## [Task goal]
Copy out the entries from the line containing "Log in / Sign up (322, 23)" through the line containing "Terms (32, 2246)", substituting "Discussions" for "Forum" and keeping everything else the same.

## [Records for this exercise]
________________

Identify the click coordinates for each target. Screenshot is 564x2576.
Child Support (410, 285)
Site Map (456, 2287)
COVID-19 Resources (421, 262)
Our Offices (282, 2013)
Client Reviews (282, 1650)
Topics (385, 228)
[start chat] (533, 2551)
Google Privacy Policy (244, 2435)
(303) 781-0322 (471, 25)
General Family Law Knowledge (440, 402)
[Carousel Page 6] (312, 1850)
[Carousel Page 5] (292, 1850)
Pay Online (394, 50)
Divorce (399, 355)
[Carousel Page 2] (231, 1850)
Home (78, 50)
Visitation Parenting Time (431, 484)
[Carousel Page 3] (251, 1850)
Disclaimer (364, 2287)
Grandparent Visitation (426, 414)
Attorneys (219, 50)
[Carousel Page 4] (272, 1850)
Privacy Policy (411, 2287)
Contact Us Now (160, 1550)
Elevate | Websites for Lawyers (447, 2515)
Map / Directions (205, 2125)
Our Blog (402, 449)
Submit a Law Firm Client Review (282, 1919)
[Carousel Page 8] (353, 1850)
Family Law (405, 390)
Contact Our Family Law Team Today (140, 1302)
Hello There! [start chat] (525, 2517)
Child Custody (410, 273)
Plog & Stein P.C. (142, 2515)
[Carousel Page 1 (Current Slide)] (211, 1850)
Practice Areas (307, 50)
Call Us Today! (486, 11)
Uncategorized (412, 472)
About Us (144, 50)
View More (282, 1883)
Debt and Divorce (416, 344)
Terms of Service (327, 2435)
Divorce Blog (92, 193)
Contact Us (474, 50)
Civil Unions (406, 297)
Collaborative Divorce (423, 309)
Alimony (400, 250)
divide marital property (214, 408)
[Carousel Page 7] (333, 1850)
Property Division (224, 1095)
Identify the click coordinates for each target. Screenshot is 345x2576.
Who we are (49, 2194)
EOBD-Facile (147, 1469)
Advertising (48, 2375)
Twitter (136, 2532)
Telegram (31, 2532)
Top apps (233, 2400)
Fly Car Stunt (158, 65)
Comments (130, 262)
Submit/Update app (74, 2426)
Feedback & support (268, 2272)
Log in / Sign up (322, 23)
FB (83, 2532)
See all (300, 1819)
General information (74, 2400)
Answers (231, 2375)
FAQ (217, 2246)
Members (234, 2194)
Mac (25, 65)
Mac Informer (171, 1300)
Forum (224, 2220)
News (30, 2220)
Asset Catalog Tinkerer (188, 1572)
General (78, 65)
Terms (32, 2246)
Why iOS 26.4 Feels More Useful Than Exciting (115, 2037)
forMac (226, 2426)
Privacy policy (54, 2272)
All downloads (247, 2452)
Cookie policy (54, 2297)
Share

________________

## [Full answer]
Log in / Sign up (322, 23)
FB (83, 2532)
See all (300, 1819)
General information (74, 2400)
Answers (231, 2375)
FAQ (217, 2246)
Members (234, 2194)
Mac (25, 65)
Mac Informer (171, 1300)
Discussions (224, 2220)
News (30, 2220)
Asset Catalog Tinkerer (188, 1572)
General (78, 65)
Terms (32, 2246)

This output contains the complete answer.